DATASET RECORDS:
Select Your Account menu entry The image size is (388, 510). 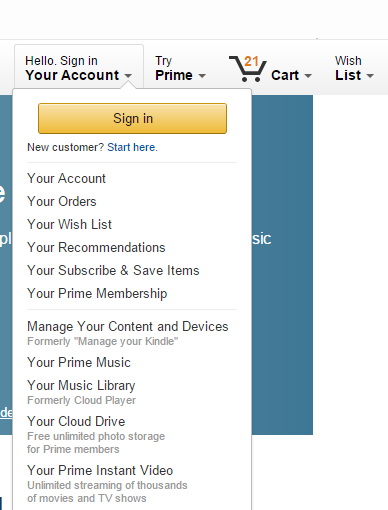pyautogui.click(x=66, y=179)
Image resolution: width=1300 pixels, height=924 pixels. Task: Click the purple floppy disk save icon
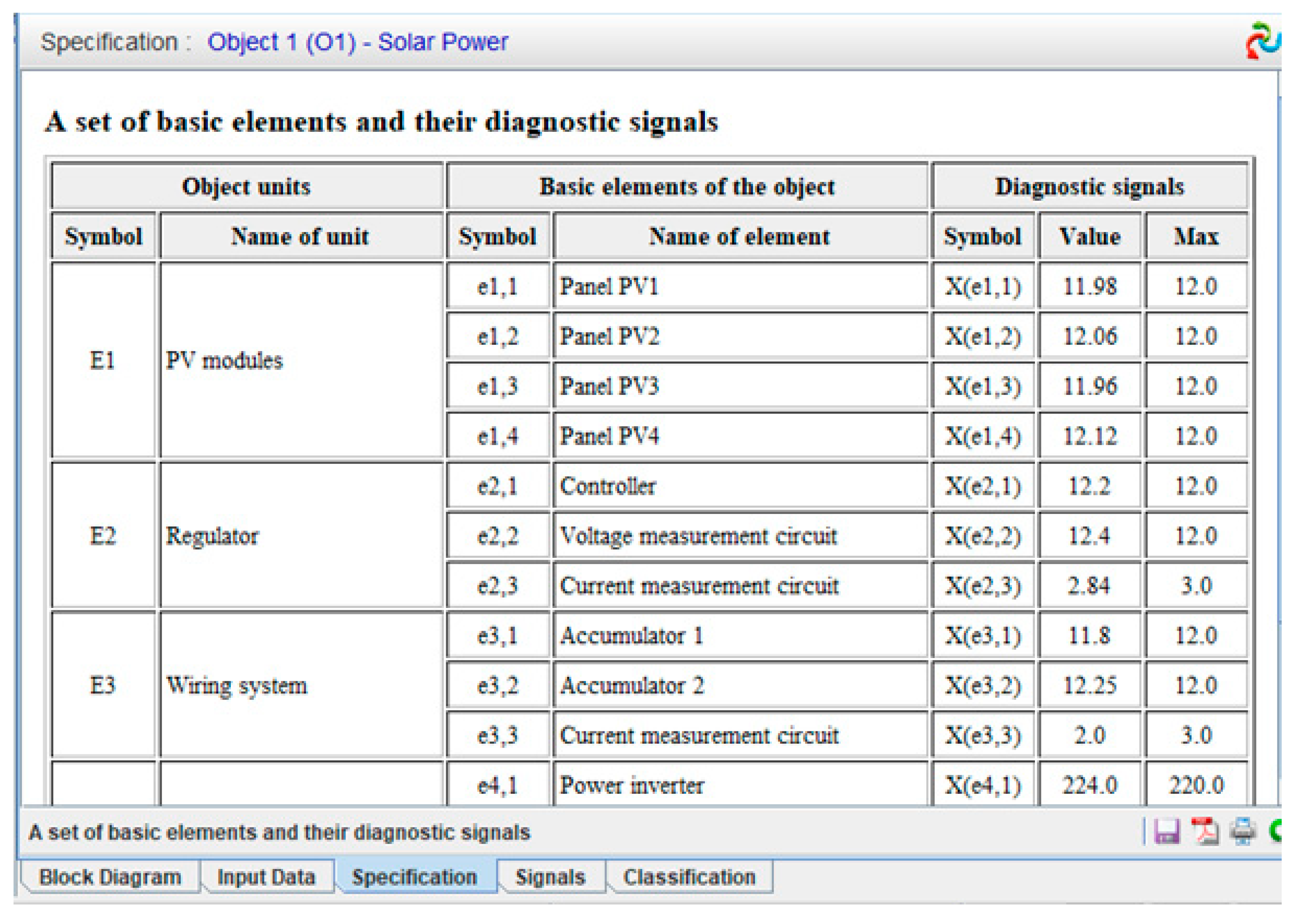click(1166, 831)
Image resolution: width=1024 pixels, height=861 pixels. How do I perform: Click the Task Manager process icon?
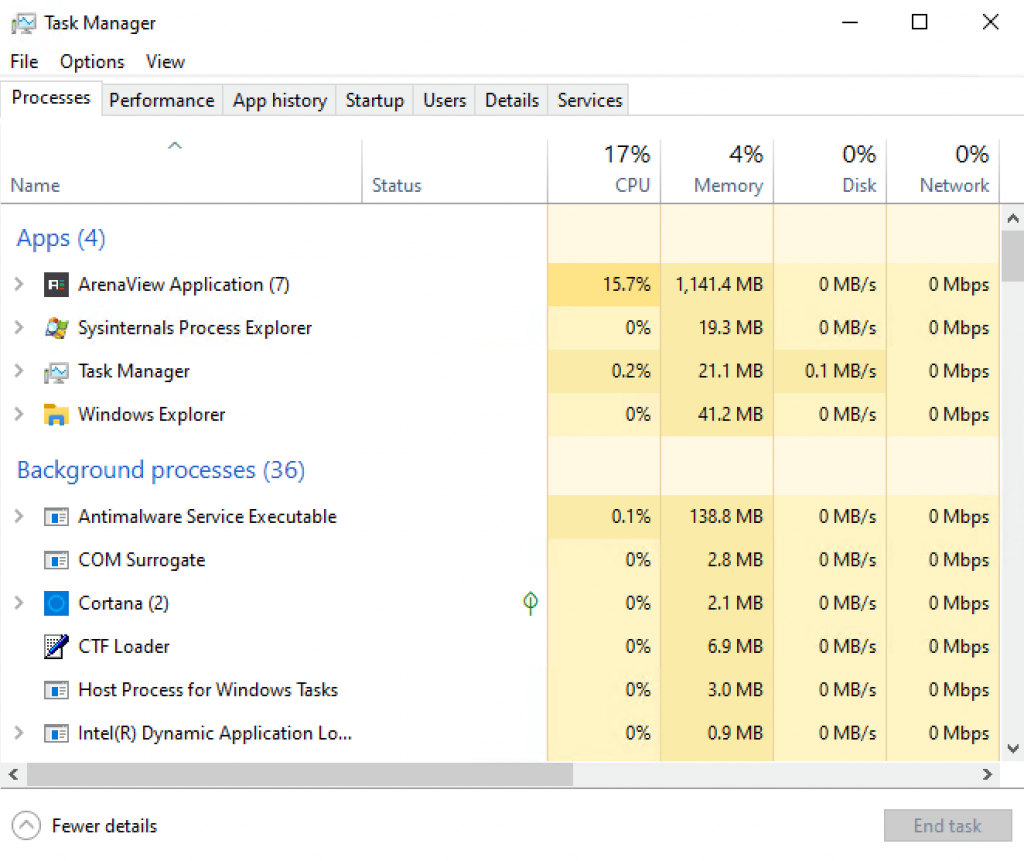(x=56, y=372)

THE EXERCISE: Copy everything from the line containing "Image resolution: width=1024" down to the end of the data, requests included, and nothing more. Multiply each coordinate in the answers by 1.6 and round to whole numbers, with halves rounded up, and leave the pictures out.

SOLUTION FOR THIS PROBLEM:
Image resolution: width=1024 pixels, height=861 pixels. How do I perform: Click the Task Manager process icon?
(x=90, y=595)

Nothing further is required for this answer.